TASK REQUIREMENTS:
Could you repeat every line below exactly, skipping the images?

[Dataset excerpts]
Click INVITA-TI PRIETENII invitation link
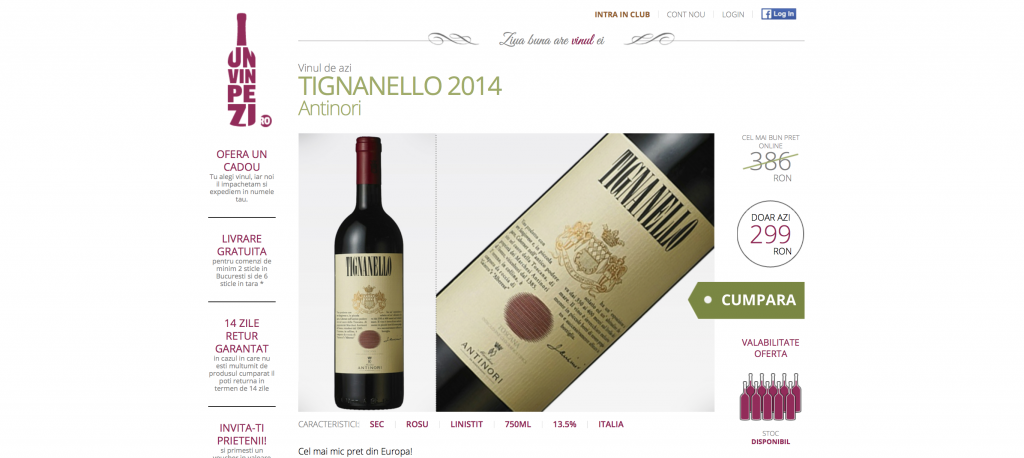Screen dimensions: 1024x458 pyautogui.click(x=242, y=434)
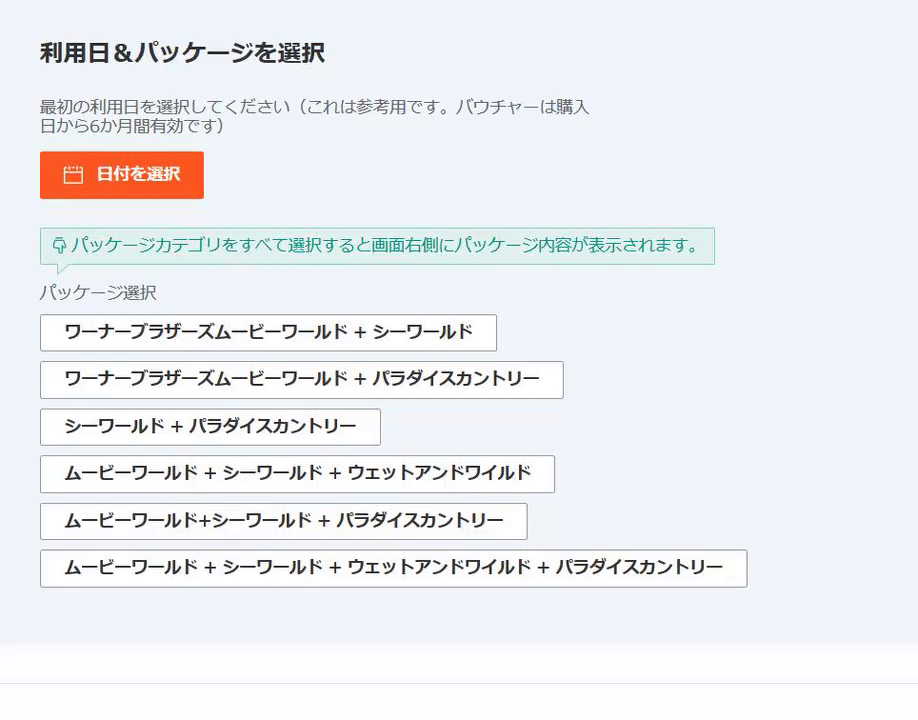
Task: Click パッケージ内容が表示されます at the tip's end
Action: [x=572, y=245]
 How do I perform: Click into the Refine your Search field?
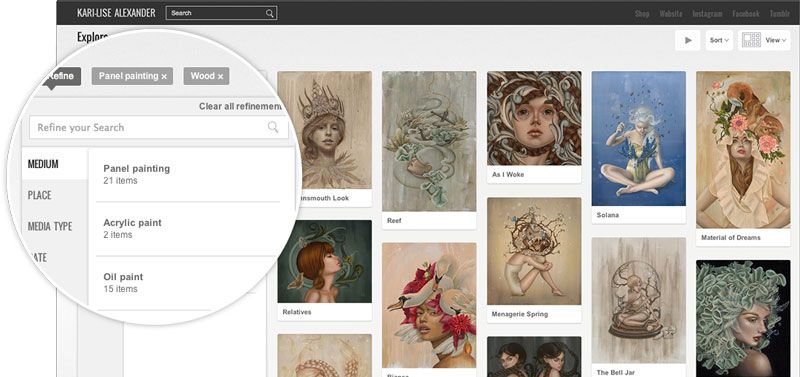pos(159,127)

EXERCISE RESPONSE:
Click INVITA-TI PRIETENII invitation link
Screen dimensions: 1024x458 pyautogui.click(x=242, y=434)
Task: Click パッケージ内容が表示されます at the tip's end
Action: [x=572, y=245]
 How do I perform: Click into the Refine your Search field?
pos(159,127)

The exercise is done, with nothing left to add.